The Darkness was pretty decent with tutorials, except for one particular part that involved moving a giant bell out of the way. A friend of mine who was watching me play at the time finally ended up telling me how to do it, because up to that point in the game - and this is a pretty far part into it, not like towards the beginning where tutorials usually happen - this mechanic was never mentioned or used at all. Even in the sequence of moving the bell (I assume to learn the skill??? idk), there are no prompts given to tell you how. It was the only frustrating part for me in an otherwise really cool and fun game.
Voices of the Void. Even though it does talk about the basics of the game, it really didn't make the important aspects of these basics that aren't known from other games clear at all.

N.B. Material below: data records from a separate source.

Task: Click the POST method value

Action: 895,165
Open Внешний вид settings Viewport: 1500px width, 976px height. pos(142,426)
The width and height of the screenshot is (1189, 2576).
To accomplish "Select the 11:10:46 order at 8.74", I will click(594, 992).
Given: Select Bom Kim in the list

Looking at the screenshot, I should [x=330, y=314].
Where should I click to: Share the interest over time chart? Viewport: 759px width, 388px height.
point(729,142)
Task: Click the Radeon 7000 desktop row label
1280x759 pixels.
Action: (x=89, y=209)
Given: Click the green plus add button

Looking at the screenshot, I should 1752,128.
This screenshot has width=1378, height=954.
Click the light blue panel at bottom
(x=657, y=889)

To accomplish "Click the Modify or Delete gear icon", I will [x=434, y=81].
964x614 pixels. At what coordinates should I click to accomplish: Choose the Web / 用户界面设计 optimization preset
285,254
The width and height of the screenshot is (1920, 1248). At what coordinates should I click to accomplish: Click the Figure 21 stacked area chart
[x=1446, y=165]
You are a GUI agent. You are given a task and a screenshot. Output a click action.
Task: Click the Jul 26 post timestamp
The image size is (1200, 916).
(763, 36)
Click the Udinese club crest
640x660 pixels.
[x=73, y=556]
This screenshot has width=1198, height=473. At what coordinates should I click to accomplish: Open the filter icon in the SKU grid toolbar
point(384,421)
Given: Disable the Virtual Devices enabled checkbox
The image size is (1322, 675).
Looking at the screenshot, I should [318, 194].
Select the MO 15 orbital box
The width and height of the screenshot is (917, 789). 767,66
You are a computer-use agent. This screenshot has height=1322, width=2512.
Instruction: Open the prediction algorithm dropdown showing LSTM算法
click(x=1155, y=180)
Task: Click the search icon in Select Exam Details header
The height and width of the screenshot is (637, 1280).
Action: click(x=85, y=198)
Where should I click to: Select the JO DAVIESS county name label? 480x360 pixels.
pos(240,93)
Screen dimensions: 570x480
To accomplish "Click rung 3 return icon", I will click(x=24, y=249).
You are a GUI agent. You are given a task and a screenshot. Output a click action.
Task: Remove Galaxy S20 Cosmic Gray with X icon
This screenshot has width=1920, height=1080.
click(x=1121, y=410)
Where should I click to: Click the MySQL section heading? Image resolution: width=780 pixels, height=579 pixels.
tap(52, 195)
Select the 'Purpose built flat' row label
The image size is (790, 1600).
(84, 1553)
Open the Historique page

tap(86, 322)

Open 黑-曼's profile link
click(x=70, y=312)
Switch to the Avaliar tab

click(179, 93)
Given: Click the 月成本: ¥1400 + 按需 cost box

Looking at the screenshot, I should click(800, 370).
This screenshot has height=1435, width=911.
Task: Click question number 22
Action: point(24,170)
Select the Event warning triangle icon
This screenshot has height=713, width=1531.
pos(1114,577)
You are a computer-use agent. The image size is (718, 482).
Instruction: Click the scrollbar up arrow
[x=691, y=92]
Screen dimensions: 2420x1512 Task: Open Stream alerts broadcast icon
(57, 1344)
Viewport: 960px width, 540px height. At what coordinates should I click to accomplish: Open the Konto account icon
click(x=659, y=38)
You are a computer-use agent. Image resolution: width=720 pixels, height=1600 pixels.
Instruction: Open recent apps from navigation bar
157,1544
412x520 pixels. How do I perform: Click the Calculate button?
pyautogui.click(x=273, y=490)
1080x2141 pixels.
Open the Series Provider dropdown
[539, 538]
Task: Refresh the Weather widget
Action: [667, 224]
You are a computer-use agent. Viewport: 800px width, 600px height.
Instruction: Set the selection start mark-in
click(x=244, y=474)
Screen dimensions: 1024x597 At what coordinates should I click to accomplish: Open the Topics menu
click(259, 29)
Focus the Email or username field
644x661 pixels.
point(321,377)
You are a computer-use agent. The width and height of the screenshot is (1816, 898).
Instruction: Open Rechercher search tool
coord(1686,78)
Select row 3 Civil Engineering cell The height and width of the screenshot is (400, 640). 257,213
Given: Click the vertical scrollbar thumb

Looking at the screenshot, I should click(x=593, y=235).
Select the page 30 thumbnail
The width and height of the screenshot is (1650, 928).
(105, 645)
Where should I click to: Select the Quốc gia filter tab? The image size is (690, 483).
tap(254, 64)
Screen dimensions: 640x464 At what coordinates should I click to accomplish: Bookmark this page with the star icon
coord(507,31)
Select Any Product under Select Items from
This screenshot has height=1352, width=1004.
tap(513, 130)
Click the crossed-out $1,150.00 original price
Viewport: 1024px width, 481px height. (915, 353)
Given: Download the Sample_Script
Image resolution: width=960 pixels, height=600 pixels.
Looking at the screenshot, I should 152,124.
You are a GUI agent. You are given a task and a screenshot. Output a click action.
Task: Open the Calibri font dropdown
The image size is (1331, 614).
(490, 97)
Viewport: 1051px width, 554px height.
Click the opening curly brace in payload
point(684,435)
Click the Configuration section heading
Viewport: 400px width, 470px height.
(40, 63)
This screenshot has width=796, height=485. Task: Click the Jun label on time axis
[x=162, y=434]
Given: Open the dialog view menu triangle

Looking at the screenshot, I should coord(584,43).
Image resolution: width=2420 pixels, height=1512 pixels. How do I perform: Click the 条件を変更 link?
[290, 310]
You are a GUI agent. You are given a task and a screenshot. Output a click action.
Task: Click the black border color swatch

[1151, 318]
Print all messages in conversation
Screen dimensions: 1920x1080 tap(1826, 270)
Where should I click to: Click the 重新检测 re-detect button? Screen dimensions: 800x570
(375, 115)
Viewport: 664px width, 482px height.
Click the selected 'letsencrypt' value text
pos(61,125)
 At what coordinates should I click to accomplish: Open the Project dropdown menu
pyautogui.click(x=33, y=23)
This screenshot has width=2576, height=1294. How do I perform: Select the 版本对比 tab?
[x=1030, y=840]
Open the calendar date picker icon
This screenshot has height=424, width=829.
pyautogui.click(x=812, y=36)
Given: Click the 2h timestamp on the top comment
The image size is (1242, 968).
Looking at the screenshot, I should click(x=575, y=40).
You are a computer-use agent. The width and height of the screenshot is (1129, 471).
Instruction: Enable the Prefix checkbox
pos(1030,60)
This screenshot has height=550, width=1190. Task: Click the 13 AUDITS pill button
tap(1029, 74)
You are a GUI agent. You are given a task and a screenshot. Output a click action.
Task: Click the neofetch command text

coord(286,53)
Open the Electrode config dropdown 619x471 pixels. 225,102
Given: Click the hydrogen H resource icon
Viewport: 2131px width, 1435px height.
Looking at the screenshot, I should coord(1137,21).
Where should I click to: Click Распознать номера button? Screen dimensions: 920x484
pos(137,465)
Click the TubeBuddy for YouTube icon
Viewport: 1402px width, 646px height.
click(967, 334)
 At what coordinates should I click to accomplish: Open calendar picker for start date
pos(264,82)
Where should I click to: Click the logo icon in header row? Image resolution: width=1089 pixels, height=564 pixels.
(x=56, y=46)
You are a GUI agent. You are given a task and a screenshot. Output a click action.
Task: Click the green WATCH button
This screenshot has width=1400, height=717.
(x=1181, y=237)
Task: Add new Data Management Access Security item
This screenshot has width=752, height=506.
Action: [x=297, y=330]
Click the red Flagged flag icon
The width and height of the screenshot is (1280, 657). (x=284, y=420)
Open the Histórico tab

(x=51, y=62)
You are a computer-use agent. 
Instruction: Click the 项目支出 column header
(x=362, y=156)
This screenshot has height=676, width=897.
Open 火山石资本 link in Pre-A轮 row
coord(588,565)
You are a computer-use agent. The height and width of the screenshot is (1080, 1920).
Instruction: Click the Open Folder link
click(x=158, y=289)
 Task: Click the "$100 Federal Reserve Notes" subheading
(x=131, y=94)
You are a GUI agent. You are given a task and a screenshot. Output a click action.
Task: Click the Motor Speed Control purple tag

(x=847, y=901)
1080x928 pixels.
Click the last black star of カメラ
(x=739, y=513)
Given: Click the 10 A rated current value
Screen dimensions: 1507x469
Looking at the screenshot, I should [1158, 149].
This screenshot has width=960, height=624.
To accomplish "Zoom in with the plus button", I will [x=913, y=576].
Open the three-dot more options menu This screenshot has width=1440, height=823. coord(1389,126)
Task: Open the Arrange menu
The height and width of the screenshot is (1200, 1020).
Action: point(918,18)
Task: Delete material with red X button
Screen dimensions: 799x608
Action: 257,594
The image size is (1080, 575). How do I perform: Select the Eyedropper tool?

It's a demo, however, so that's excusable, even if the tutorial was actually reworked too... I dunno why you need to launch it in order to get into the game though. :D
Acceleration of Suguri 2 has a tutorial that is just 9 pages talking about the games systems telling you about how specific buttons are for what attacks and which button combinations and other stuff, but it never tells you what those buttons actually are, it just says they are the attack A, attack B, dash button, hyper button, super button. It took me an hour of playing the game to figure out what all of the buttons were.
Guild Wars 2 falls into this category for me. Being from the boom of MMORPGs I'm not sure if the deva figured everyone would just get it kr what. The game has a lot of odd choices in places and it does a poor job explaining those choices or even pointing them out.
Exo-Primal. Seriously it is really, really fun. But the tutorial is awful. It's so slow-paced and then it takes a few hours of playing to really have the game show you what it is. By hour 7 or so though i was hooked and it's just kept delivering.